Fund refers to an institution that is invested by many investors for the purpose of investment, forms a pool of funds and manages assets. Funds can invest in assets such as stocks, bonds and money funds, and entrust fund managers to manage and allocate assets. Funds are generally divided into open-end funds and closed-end funds. Open-end funds can be bought and sold at any time, and closed-end funds can only be sold within the prescribed time limit. Fund income is reflected in the form of net value appreciation and dividends.

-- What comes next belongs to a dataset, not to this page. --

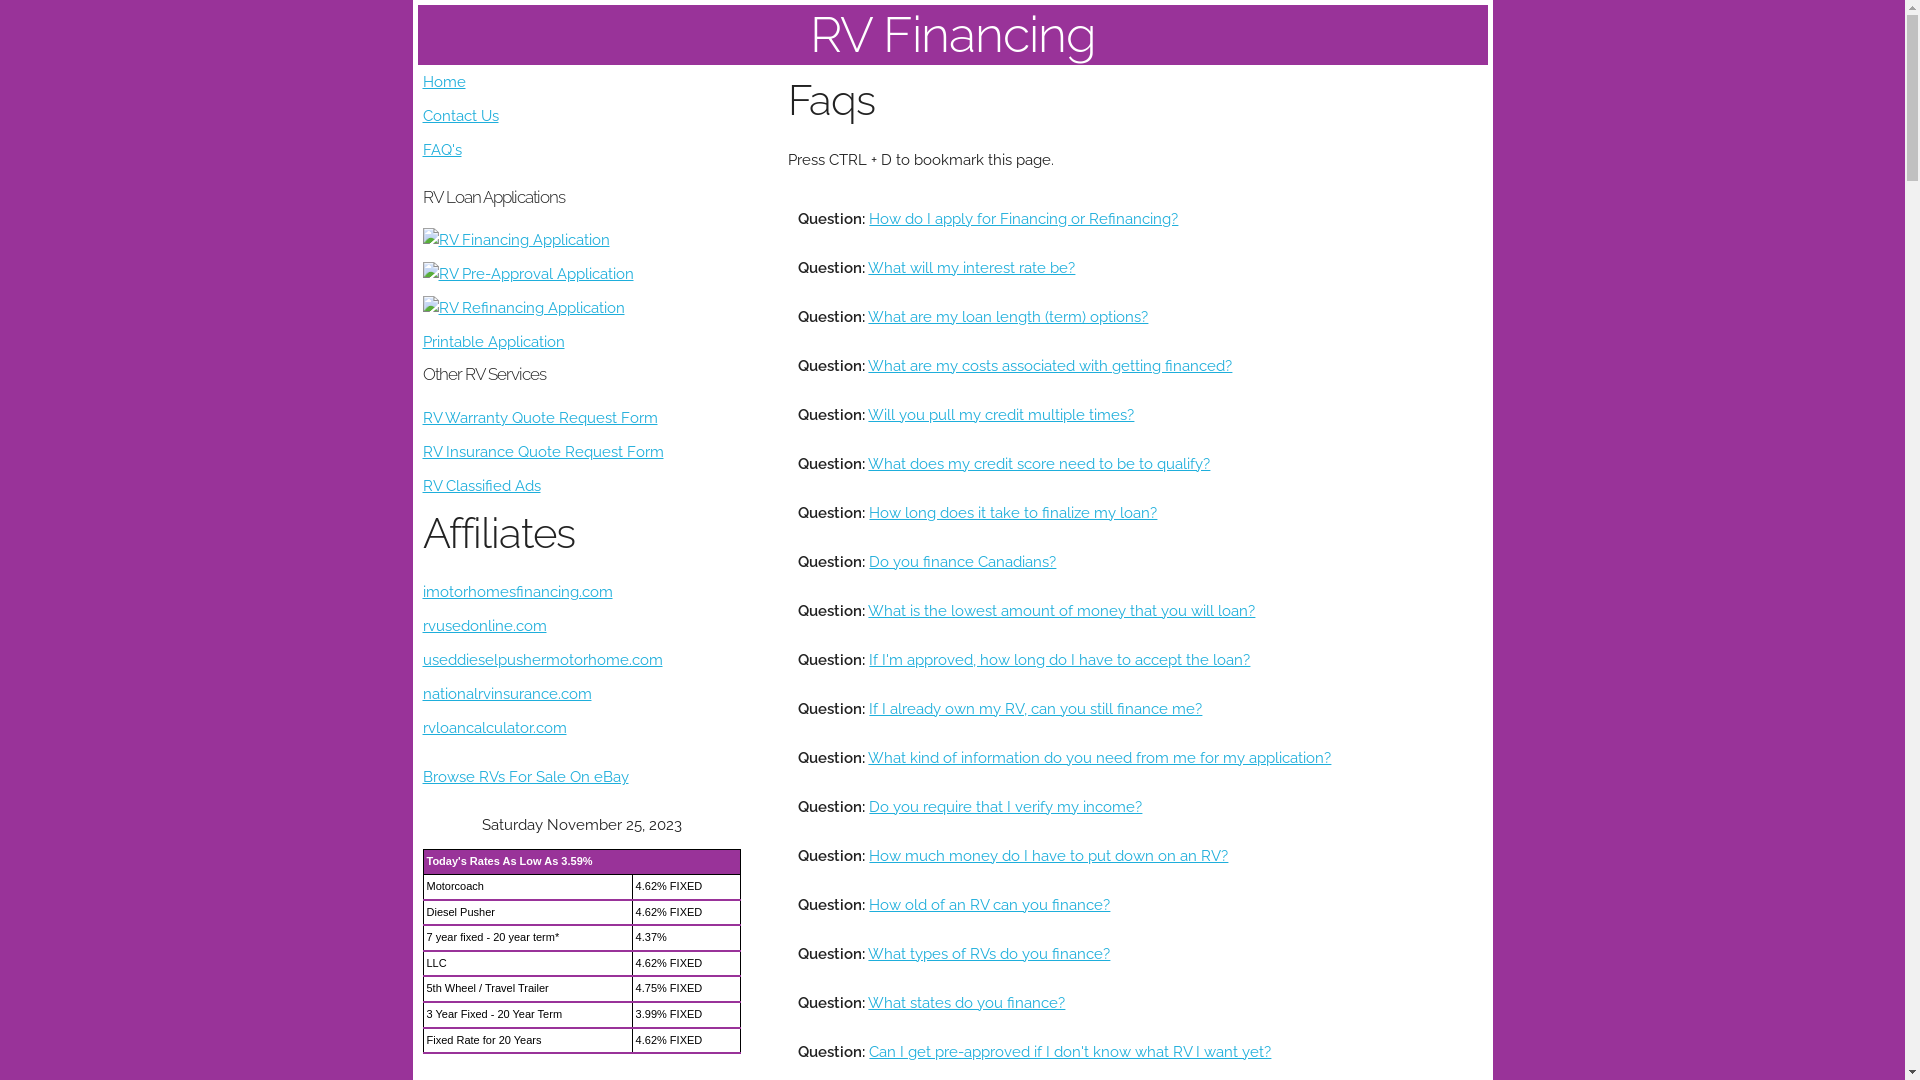 The image size is (1920, 1080). What do you see at coordinates (1070, 1051) in the screenshot?
I see `Can I get pre-approved if I don't know what RV I want yet?` at bounding box center [1070, 1051].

Although both commissions and funds involve capital transactions, they are different in nature. Commission is the seller's reward to the intermediary, while the fund is an institution funded by multiple investors to manage assets. The commission is usually calculated according to the order amount, and multiple transactions require multiple commission payments; The Fund centrally manages the funds of multiple investors and does not involve a single specific transaction. Investors only need to buy fund shares to enjoy the benefits of the fund. In addition, the commission payment is usually one-off, and the income of the fund depends on the income of asset management.